The author spent time growing up in the custody of Tennessee’s Department of Mental Health and Substance Abuse Services and renders the hospital and its residents with vivid description and spot-on dialogue. At times whimsical, poetic, or irreverent, Slowpoker skillfully uses humor to mask the melancholy pervading these lost boys’ existence. Even after Delphus, who suffers from epilepsy, stumbles into the “normal” outside life of happy families and helpful salesmen, he chooses to return to Clover Bottom, noting without complaint, “Out in the real world, there ain’t no place for us to go.” Superheroes, kung fu Buddhists, and CIA agents fill the boys’ imaginations as their reveries come to life. Occasionally, extended tangents distract from the narrative momentum, but these anecdotes carry ample charm thanks to Delphus’s spritely wit.

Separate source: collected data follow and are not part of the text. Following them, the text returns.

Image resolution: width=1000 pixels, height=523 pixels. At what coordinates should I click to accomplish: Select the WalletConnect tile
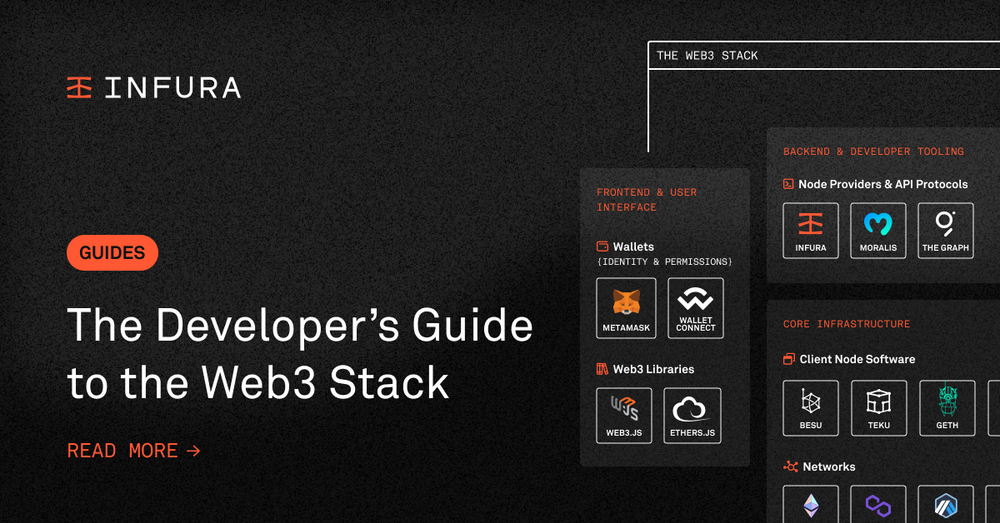[695, 308]
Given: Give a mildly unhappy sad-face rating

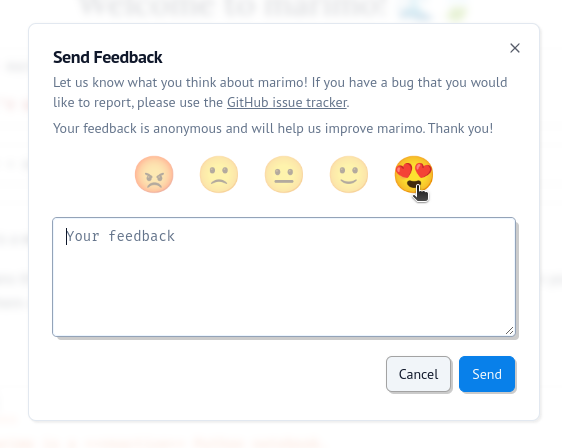Looking at the screenshot, I should tap(219, 175).
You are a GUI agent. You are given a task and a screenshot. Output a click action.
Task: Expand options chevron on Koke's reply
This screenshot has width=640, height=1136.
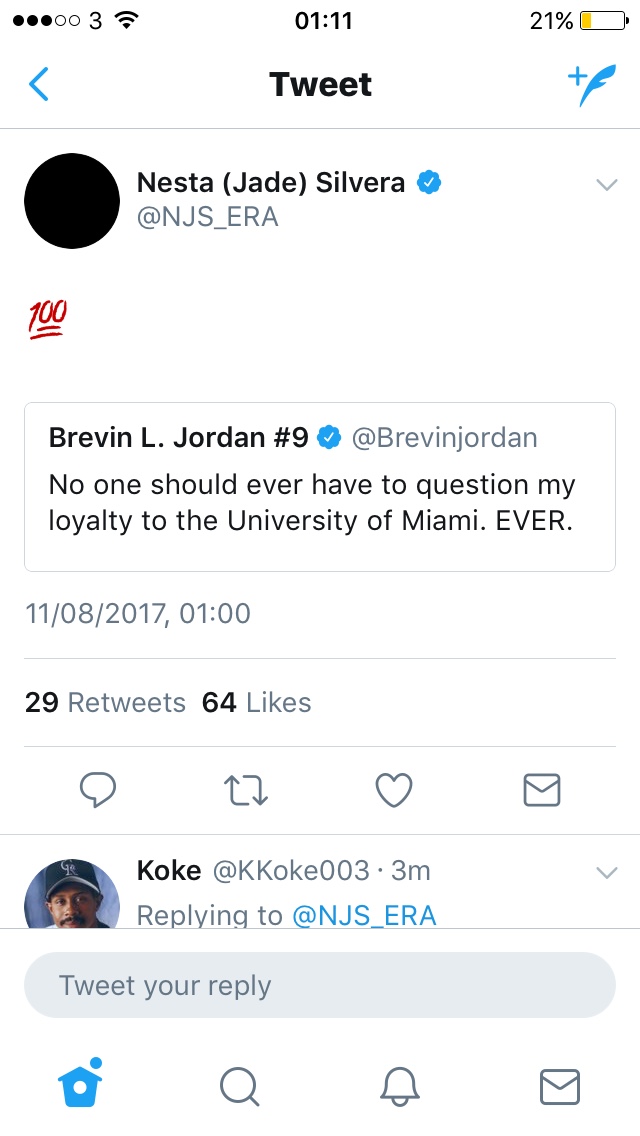click(x=606, y=872)
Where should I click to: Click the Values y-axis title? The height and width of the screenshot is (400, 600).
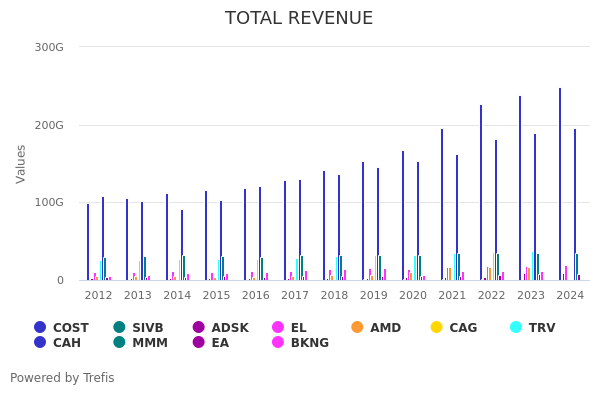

The author’s lighthearted name aside, this is sophisticated literature, both in structure and character depth. Artifacts intersperse Delphus’s first-person narrative—a newspaper article, footnotes, and more—and moments of magical realism intertwine with practical challenges. The characters’ vibrant, evolving personalities and varied voices are memorable. The life-affirming connections between these young people nurturing one another against the odds will appeal to readers of serious fiction about mental health, social services, and growing up.
Takeaway: A playful yet profound caper peeks into the hidden lives of lovable youth mental health-facility residents.
Great for fans of: Victor Lodato’s Mathilda Savitch, Truman Capote’s My Side of the Matter.